Written for
maypoles, whose prompt said: "Moderate to high fevers make Dean a bit ~overly emotional~; they always have. Sometimes it’s funny, like when Two and a Half Men tears him up, (or whatever, idek) other times it’s really not."
Two and half men doesn't make Dean cry, but 'Marley and me' does. Turn back now if you don't wanna know how that particular movie ends ;)
MARLEY AND ME
Part 1: Marley
"Dean, you're… are you crying?"
"No -sniff- I'm not… shuddup!"
"You nose is all red and there's water coming out from your eyes," Sam pointed out quite accurately. "What do you call that?"
"Allergies."
Sam looked at the TV screen, where the end credits for 'Marley and me' were rolling over a black background. "You're allergic… to dogs?"
Dean's tears seemed to swell like a building, gigantic wave, ready to crash over anything in its path. Sam feared it was going to be him.
"The doggie… he just… the doggie died," Dean moaned, part because he truly seemed upset by that particular part of the story, part because all that talk could not be doing wonders to his raging tonsillitis.
Sam took advantage of Dean's distraught state and pressed the back of his hand against his brother's forehead. Just like he suspected, the skin under his fingers was burning hot, as human skin had no right to be burning.
"So… you're allergic to dead dogs," Sam concluded with a barely hidden smile, handing Dean his next dose of antibiotics and a hefty dose of Ibuprofen. For someone who hid his emotions all too well every single second of his life, Dean really got the short straw when he had a fever. The higher the number on the thermometer, the deeper the angst level. Dean just got emotional over... well, everything.
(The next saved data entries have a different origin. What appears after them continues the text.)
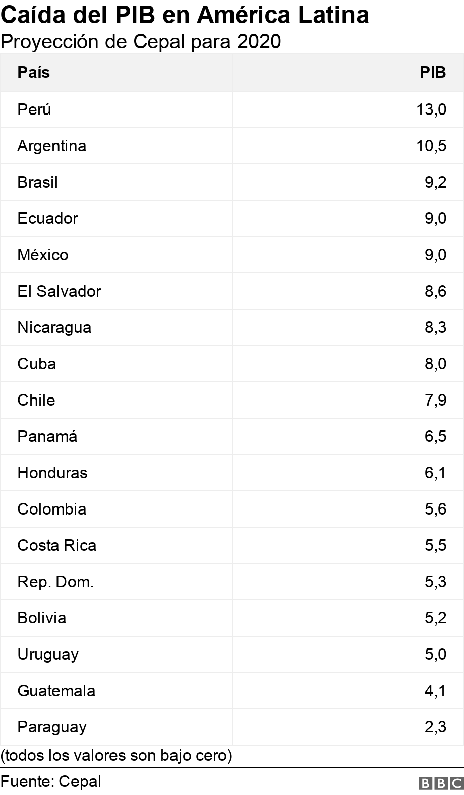The height and width of the screenshot is (795, 464).
Task: Click the BBC logo
Action: click(440, 782)
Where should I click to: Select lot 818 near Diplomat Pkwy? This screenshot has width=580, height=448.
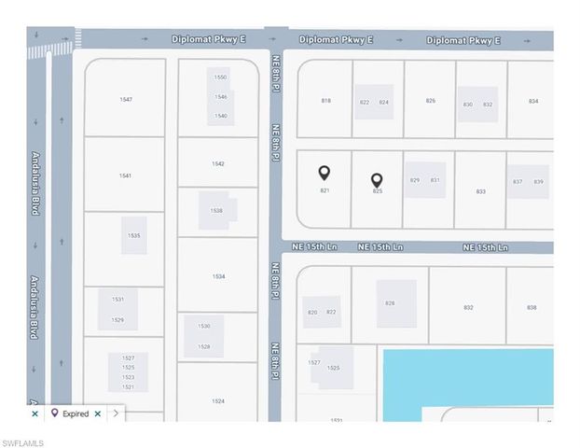click(325, 101)
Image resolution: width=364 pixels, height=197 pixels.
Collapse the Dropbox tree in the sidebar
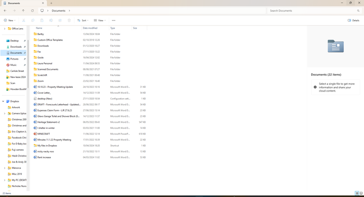coord(3,101)
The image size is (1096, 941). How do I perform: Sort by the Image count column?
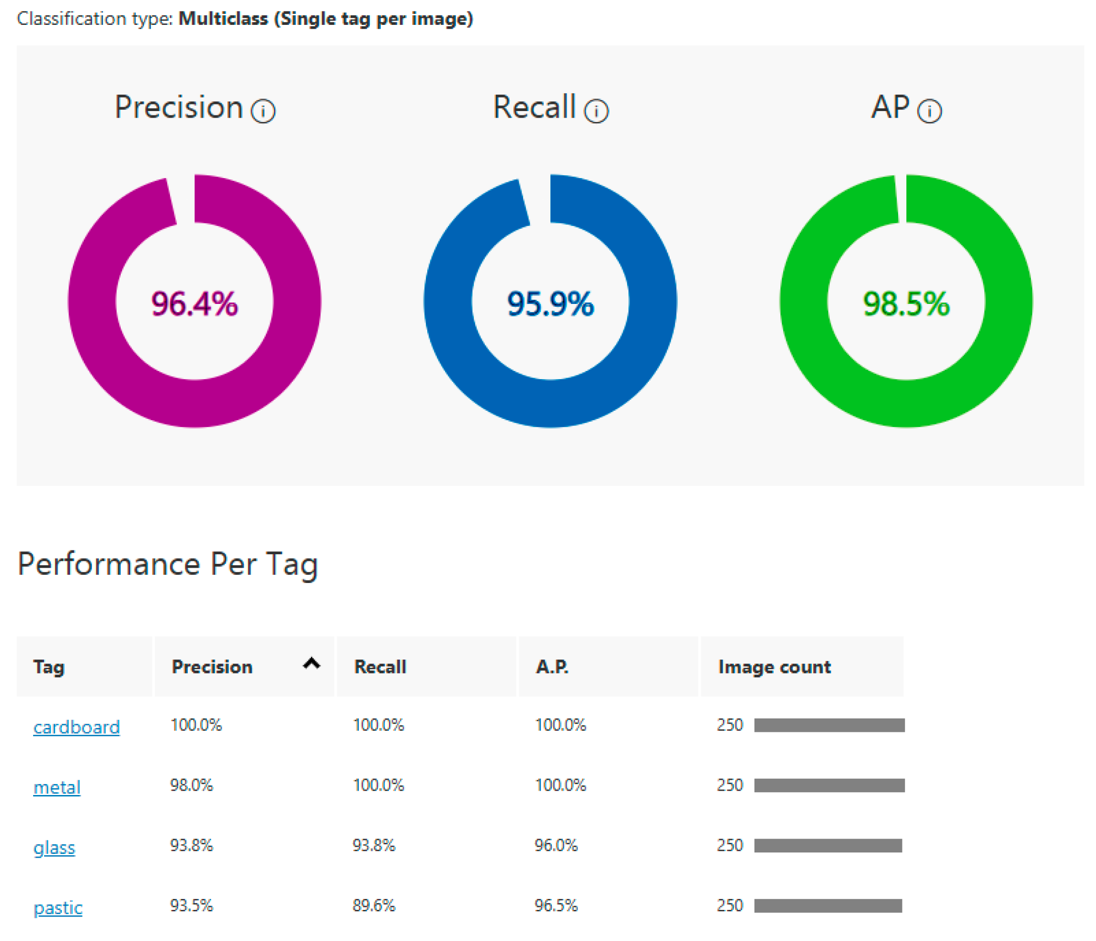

Being teary eyed over a movie that actually had a sad ending was maybe a three in Dean's fevered angstermometer... which was about a 102ºF in terms of temperature. Not enough to send Sam in a panic dash for cold packs quite yet.
At least now he knew that half of the redness around Dean's eyes was more due to his fever than some fictional dog. Dean didn't even liked dogs all that much.
"I hate you," Dean said heartfelt, grimacing as the big pills forced their way past his swollen tonsils.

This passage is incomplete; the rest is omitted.